No tratamos aquí de la fuente que puede aprovechar la propaganda como mecanismo de sugestión, o de la posverdad y otras formas de la mentira; se trata de la distorsión perceptiva inducida en el propio destinatario, que desemboca en un poder más allá de la persuasión, cuya inoculación es más eficaz pues, como señala Baudrillard, refiere al poder de la seducción.
Pero, la paradoja es que los que propugnan por libertades son los que rabiosamente cierran la posibilidad de otra voz.
El sujeto seducido se piensa creador de su opinión sin darse cuenta que esta está homologada, antisépticamente diseñada y dirigida a un propósito.
Lo políticamente correcto, es un término que ha cobrado fuerza en este nuevo milenio; sin embargo, fue puesto en boga por la izquierda norteamericana de los años 70 para referirse a la censura de ciertos discursos por parte de la derecha de entonces. Ahora, dicha censura también proviene de una “nueva izquierda”. De lo políticamente correcto se espera una neutralidad inclusiva utópica, cuando en realidad oculta una censura tan corrosiva como las de derecha.
Ya me he situado desde antes al lado del derecho al disenso como prerrogativa de la democracia. Sin embargo, el pensamiento divergente está siendo desacreditado por una segregación del que así piensa. Segregación intelectual que se expresa en la separación, el distanciamiento social del infectado y la puesta en cuarentena del pensamiento fuerte que pugna por un fin de la posmodernidad que se acomodó sin riesgo al estatus quo.
Es sorprendente como en la actualidad se ha normalizado la práctica de tachar y borrar cualquier discurso que pueda parecer disidente con un consenso que, más bien, se perfila como conformismo, cansancio, intentos fallidos; en una palabra, desesperanza. Por ello cuando escucho hablar de progresismo, me pregunto en qué dirección estamos yendo; porque es más que sabido que lo novedoso no es nuevo, ya que a cada momento se recuperan chatarras ideológicas.
Hace poco topé con un texto que desvió mis lecturas: La mente parasitaria, cuyo autor, Gad Saad, me era desconocido. Su tesis central resuena cercana a ideas que en solitario he espolvoreado en mis artículos sin encontrar una piedra que devuelva aun el eco. Pero, aclaro que la mirada del señor Saad evidencia sus preferencias, por lo que peca de lo mismo que critica.

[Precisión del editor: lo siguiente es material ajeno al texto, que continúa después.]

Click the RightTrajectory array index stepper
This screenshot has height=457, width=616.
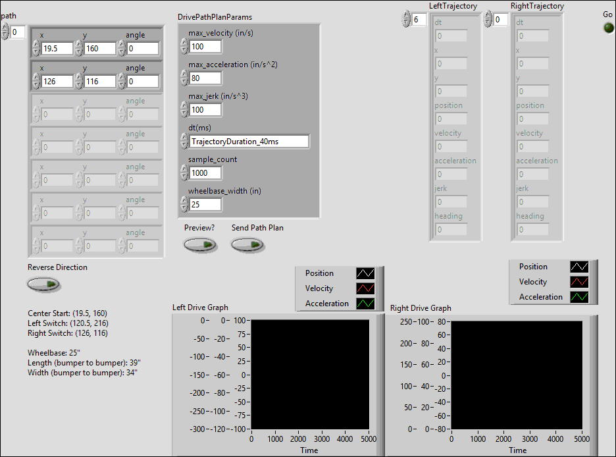pos(488,20)
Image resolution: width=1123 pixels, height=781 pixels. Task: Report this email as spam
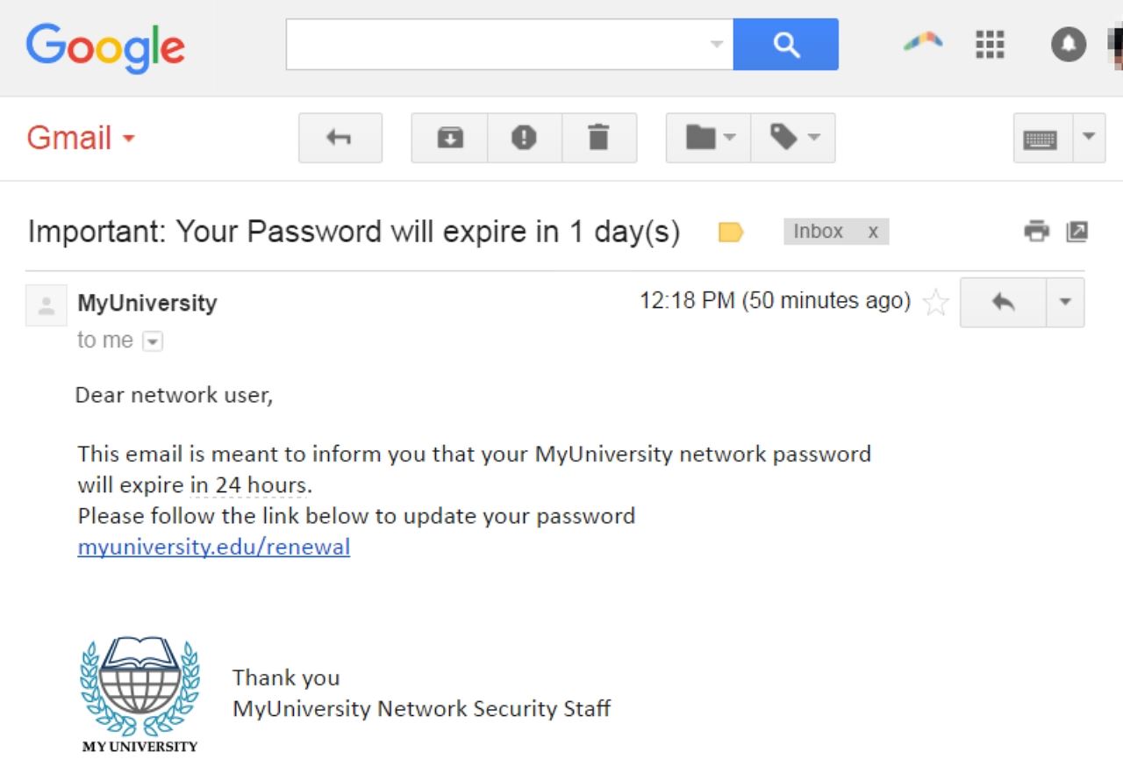(x=524, y=138)
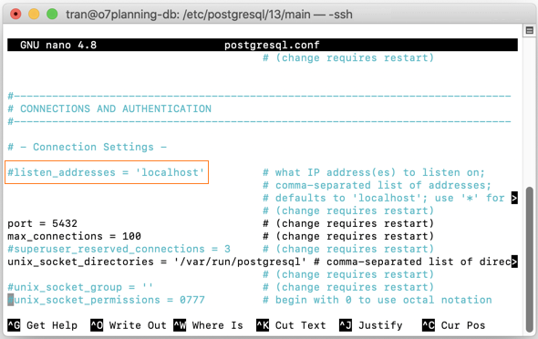Image resolution: width=538 pixels, height=339 pixels.
Task: Click the terminal split-pane icon at top right
Action: point(530,30)
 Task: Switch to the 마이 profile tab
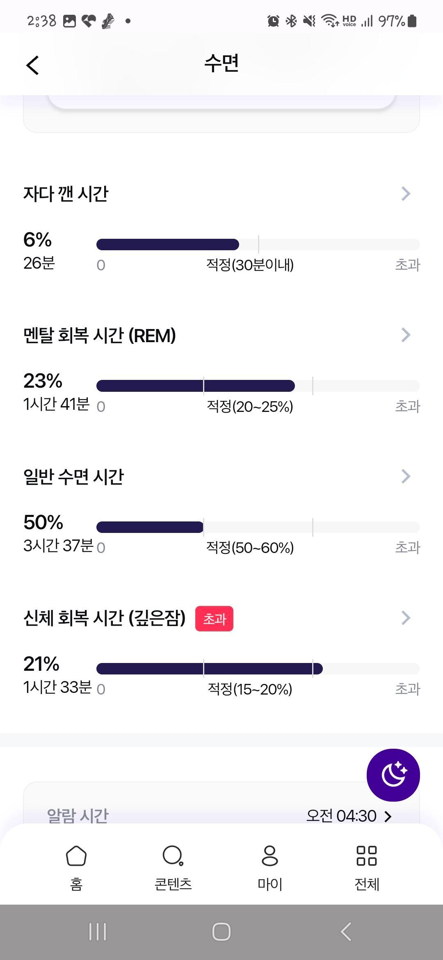click(269, 856)
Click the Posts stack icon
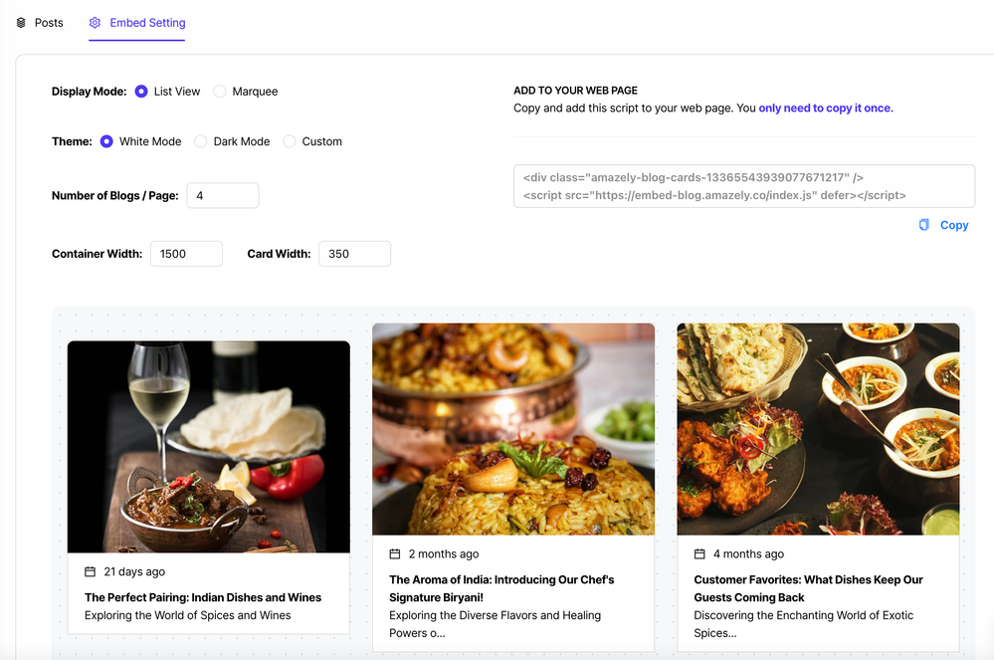Screen dimensions: 994x660 (21, 23)
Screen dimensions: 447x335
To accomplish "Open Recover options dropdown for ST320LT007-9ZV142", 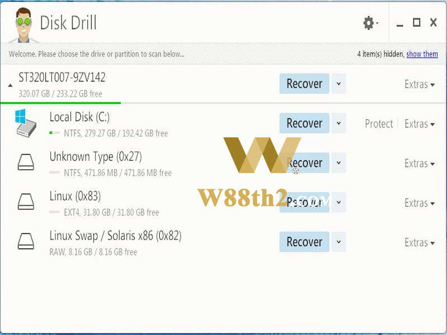I will point(339,83).
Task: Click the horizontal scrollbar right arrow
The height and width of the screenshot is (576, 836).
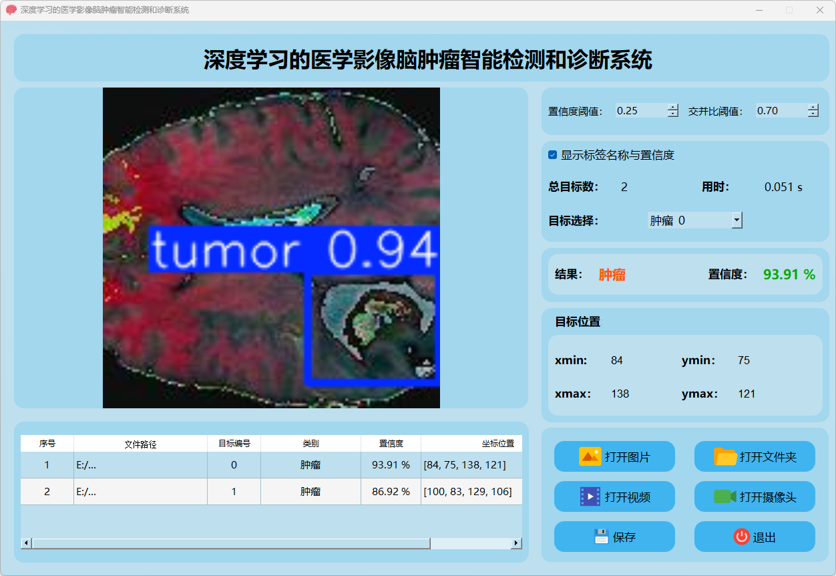Action: [x=515, y=543]
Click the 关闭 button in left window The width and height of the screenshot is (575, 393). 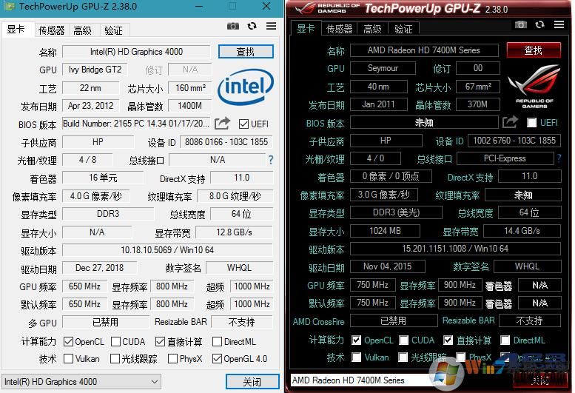pyautogui.click(x=252, y=382)

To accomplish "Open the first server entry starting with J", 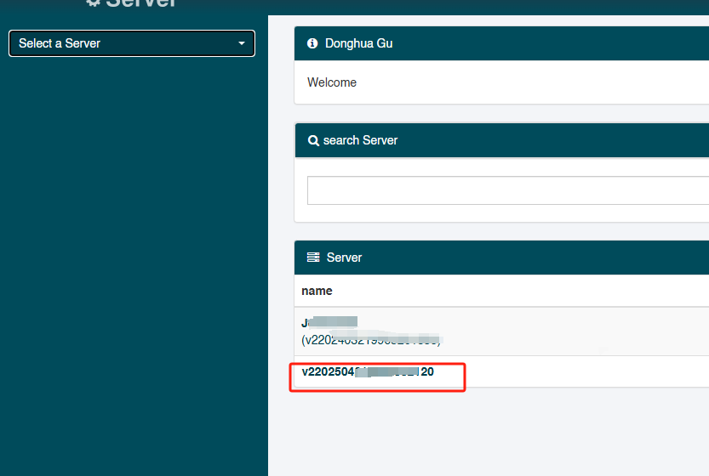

La referida tesis de Saad: circulan con pleno poder “ideas patógenas” que infectan el pensamiento “libre”. He llamado la atención de la “infección” de los lenguajes que suponen una cierta especialización, como el de la psicología, donde se siembran conceptos y se validan como si realmente esa disciplina los autorizara, y rápidamente los que suponemos expertos incorporan “idiolectos” y normalizan decires acientíficos.
Pero no solamente se implantan los idiolectos que terminan sustituyendo el lenguaje de uso común o anulando el especializado, sino que también promueve censura a la libertad de expresión, tachaduras y, en casos extremos, persecución. Si persistes en hablar desde algún saber –psicológico, sociológico, biológico– sobrevendrá la censura.
¿Dónde se pone de manifiesto el autoritarismo de lo políticamente correcto? En la rabiosa descalificación de lo diferente, en el sesgo de las costumbres, en las consecuencias negativas de posturas desaforadas.
Habría que suponer que en estado actual de las cosas, donde opera una ebullición por los derechos individuales, la diferencia de pensamiento debería pasar sin ningún obstáculo. Pero, la paradoja es que los que propugnan por libertades son los que rabiosamente cierran la posibilidad de otra voz. Sin dudas, asistimos, no a la muerte de la modernidad, sino a su reverso.